Enfin, le Royaume-Uni, le Danemark et l’Espagne ont annoncé la levée de leurs restrictions sanitaires et la France s’y prépare. De plus l’OMS, après avoir fustigé les politiques de rappels à répétition, demande maintenant aux pays de lever les interdictions de voyage et les obligations de vaccination pour voyager. L’heure n’est donc pas à la mise en place de restrictions et encore moins d’un vaccin contre une maladie qui ne fait quasiment aucune victime dans les profils de la population guinéenne. Bien au contraire, puisque « 47 000 personnes supplémentaires sont mortes du paludisme du fait du déséquilibre introduit par le coronavirus dans les politiques de santé » déclare le représentant du réseau de recherches Epicentre.

L’Union Européenne a commandé plus de 4 milliards de doses de vaccin (dont 2,5 milliards chez Pfizer), ce qui correspond environ à dix doses par personne éligible à la vaccination en Europe. On peut s’attendre à ce que ce surplus délirant soit proposé – ou imposé – à des pays d’Afrique qui n’en ont nul besoin et qui, au contraire, n’en tireraient qu’une détérioration de leur situation sanitaire, sans parler des problèmes économiques et de l’aspect néo-colonialiste induits.

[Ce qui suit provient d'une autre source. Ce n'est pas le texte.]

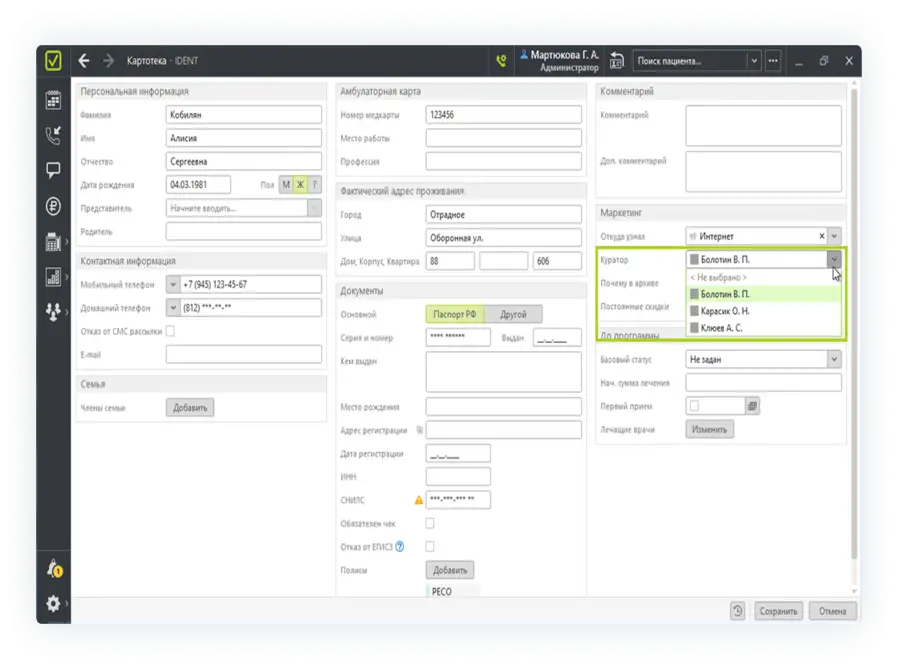
Task: Open the ruble payments sidebar icon
Action: coord(53,207)
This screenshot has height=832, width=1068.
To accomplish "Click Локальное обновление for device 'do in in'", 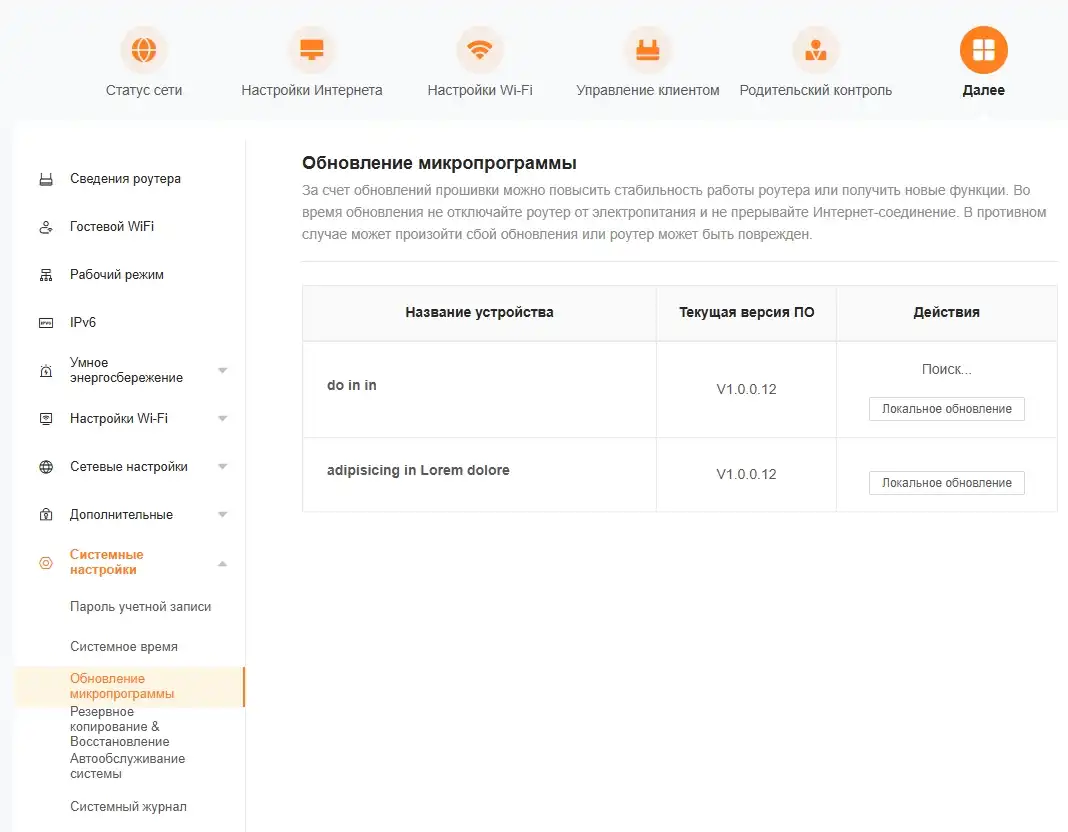I will pos(946,408).
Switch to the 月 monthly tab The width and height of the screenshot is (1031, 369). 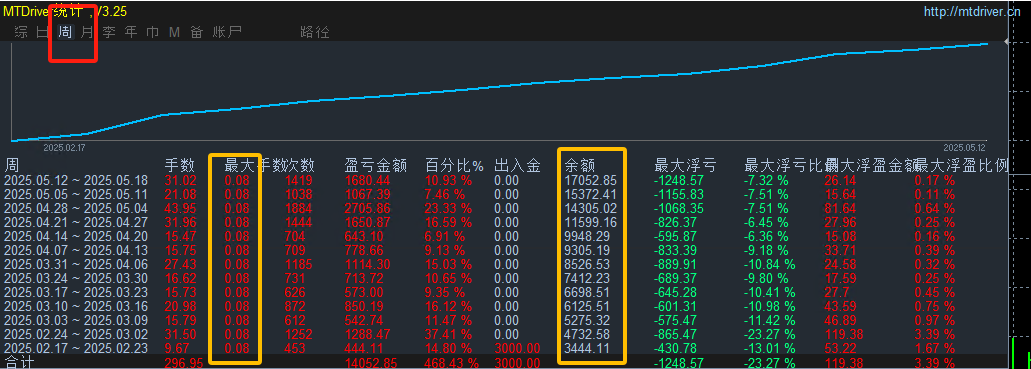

Ce processus sera bien sûr accompagné de campagnes de communication vantant la générosité européenne à l’égard de pays pauvres, et persuadant les populations que, pour protéger le monde entier, il faut absolument « vacciner l’Afrique ».

L’exportation des politiques de santé européennes vers un environnement radicalement différent pourrait bien se révéler comme l’exportation de nouvelles charges et de nouveaux maux vers l’Afrique. C’est cette situation que nombre de dirigeants africains devraient se préparer à affronter, et à refuser avec fermeté s’ils mettent à profit leur bon sens et leur mémoire.

Michel Segal

(*) Ukraine, histoires d’une guerre (2014) – Autopsie de l’école républicaine (2008) – Violences scolaires, responsables et coupables (2010) – Collège unique, l’intelligence humiliée (2011).